Finally! A museum celebrating the good ole house cat! The American Museum of the House Cat, just opened in Sylva, North Carolina.
The museum was started by Dr. Harold Sims, who is retired. He is also known as the “Cat Man”. He has dedicated his time and extensive collection of cat artifacts to honor the much loved house cat. And at the same time, his museum helps support his no-kill shelter.
Dr. Harold Sims is a former biology professor. “I have always had a love for cats but could not have one as a child as my father raised dogs,” explains Dr. Sims.
But, later in life he got his chance. “My wife and I purchased a Persian kitten from a breeder because I knew nothing about animal shelters,” he recalled.
Dr. Sims claims his cat was a good one, and lived until 19. After that, he came very interested in cat rescuing.

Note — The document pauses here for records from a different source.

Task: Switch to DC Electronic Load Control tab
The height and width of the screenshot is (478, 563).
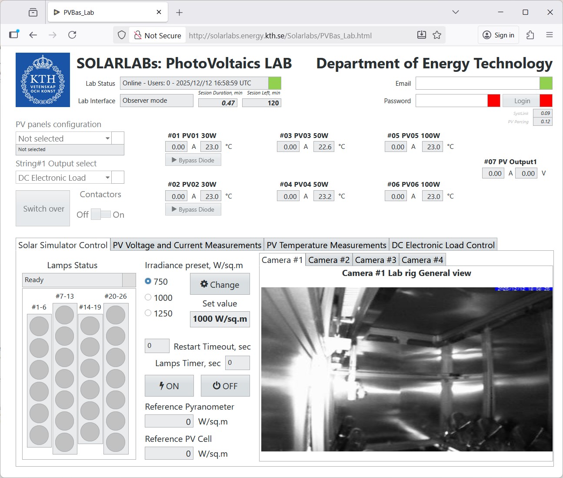Action: (x=443, y=245)
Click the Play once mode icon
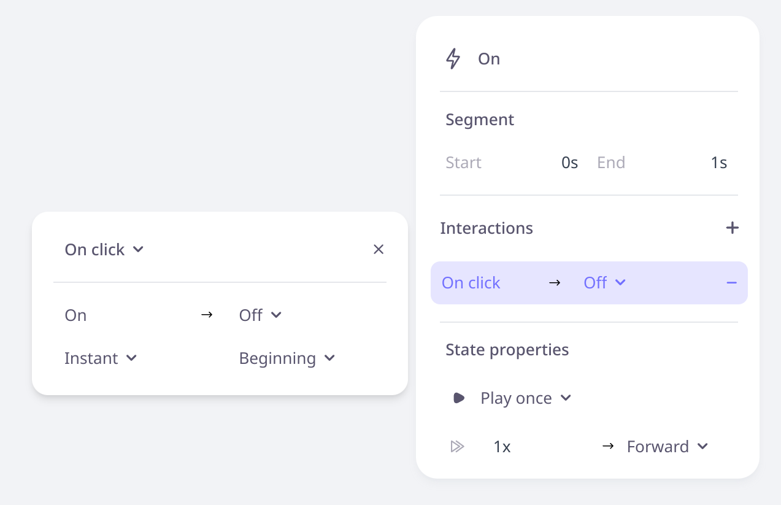The image size is (781, 505). click(x=458, y=398)
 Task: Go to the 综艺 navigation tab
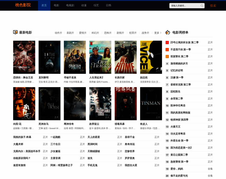[x=96, y=5]
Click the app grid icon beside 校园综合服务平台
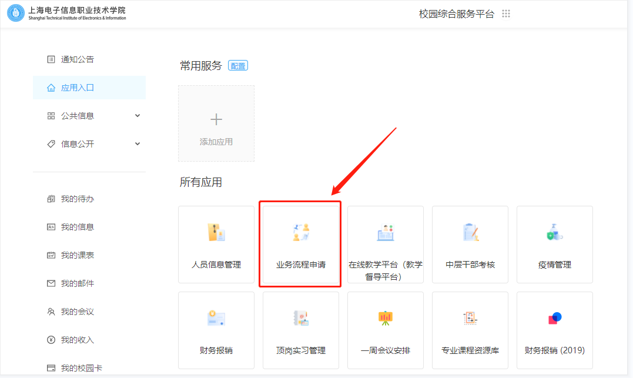Image resolution: width=633 pixels, height=378 pixels. 506,14
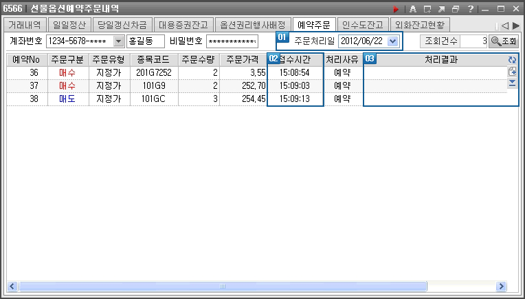
Task: Click the overlapping windows icon in title bar
Action: click(455, 9)
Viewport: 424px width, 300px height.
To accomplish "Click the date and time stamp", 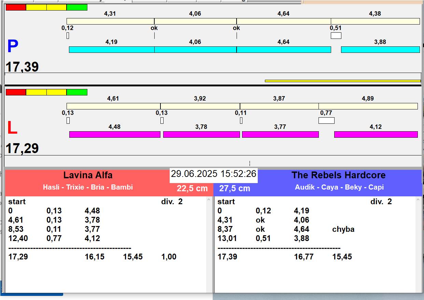I will [x=214, y=174].
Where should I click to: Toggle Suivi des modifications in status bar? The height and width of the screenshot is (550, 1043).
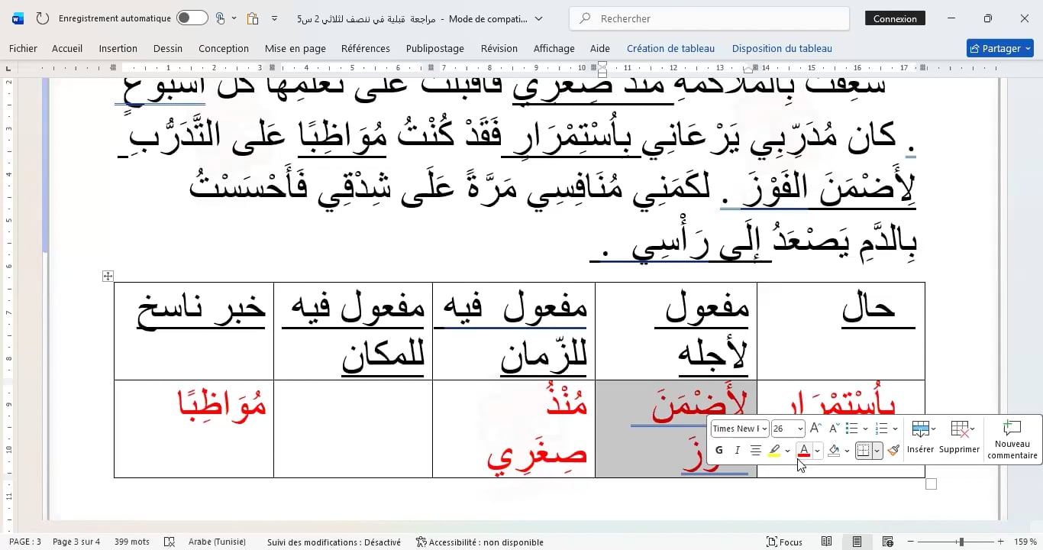point(334,542)
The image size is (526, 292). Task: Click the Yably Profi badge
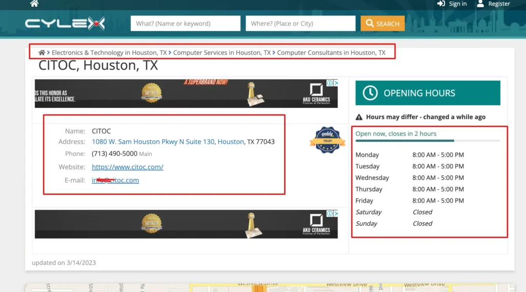click(x=327, y=140)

“Just before I retired I volunteered at a shelter and found I loved trying to match people with a cat,” he told us.
But there was one thing he didn’t like about the place he volunteered. “The shelter I picked and supported turned [out] to be a ‘kill shelter’ when it opened, so I started a cats-only shelter of my own,” he said.

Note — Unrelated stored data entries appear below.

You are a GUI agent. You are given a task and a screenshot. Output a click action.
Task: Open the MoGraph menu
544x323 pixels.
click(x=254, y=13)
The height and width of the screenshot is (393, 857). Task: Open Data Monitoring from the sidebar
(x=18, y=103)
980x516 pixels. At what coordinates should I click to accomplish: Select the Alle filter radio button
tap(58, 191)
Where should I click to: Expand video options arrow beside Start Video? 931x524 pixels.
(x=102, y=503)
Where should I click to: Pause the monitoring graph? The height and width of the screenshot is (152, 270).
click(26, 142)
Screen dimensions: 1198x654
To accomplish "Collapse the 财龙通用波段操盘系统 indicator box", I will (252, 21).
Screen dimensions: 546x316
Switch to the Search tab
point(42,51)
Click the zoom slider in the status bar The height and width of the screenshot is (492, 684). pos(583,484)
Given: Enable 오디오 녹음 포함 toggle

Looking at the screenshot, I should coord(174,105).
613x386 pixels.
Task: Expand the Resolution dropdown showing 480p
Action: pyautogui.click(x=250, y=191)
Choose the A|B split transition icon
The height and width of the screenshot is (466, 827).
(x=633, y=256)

So, in 2002, he founded the no-cage, no-kill Catman2 shelter.
The rest was history. He began his collection of kitty-themed artifacts.
“Collecting items related to cats started soon after and it became a hobby and an obsession,” Dr. Sims said. “I’d always liked to visit museums [and] found there were no [house] cat museums in America.”
Dr. Sims scouted out locations where he could share his special cat collection. The admission he charges goes towards helping homeless kitties. He doesn’t make profit at all. The selected location for the American Museum of The House Cat is about five miles away from the Catman2 shelter.
“Now I hope the museum will help support the cat shelter,” Dr. Sims told iHeartCats, explaining that all the items on display are his own and were not purchased with money raised by the museum.
“I will not take salary for my time and efforts nor will it repay my investments. If all works well I hope the museum will be run by the Catman2 Inc 501 C3 corporation to support the shelter into the future,” he said.
What can you expect to see at the American Museum of the House Cat? You’ll see one-of-a-kind items that include antique cat toys, rare hand-carved carousel cats, and a Medieval petrified cat that was uncovered in a chimney in England. There’s also a display of paintings that include pieces by Andy Warhol, and a bronze cat goddess statue dating back to 600 B.C..
“I found the petrified cat at an auction,” Dr. Sims told iHeartCats. “Other items came from auctions, yard and estate sales, and my addiction to eBay. The search goes on.”
A story by Smithsonian.com explains that the Cat Man has rescued over 3,000 cats though his shelter, and that number continues to grow.
The next project for the museum is to install a TV in the museum that live streams the kitties in the Catman2 shelter.
Dr. Sims’ main goal is that the museum will bring more attention to cat rescue, and start shaping shelters to better serve cats.
“My next dream is to make all animal shelters stop keeping adoptable cats in cages and allow them to roam in open space,” he said.
If you live in the area or you’re just traveling through, make sure to stop by the American Museum of the House Cat in Sylva, 4704 US Highway 441, just south of Dillsboro, North Carolina. Locals will notice that it’s located in the former Old School Antique Mall.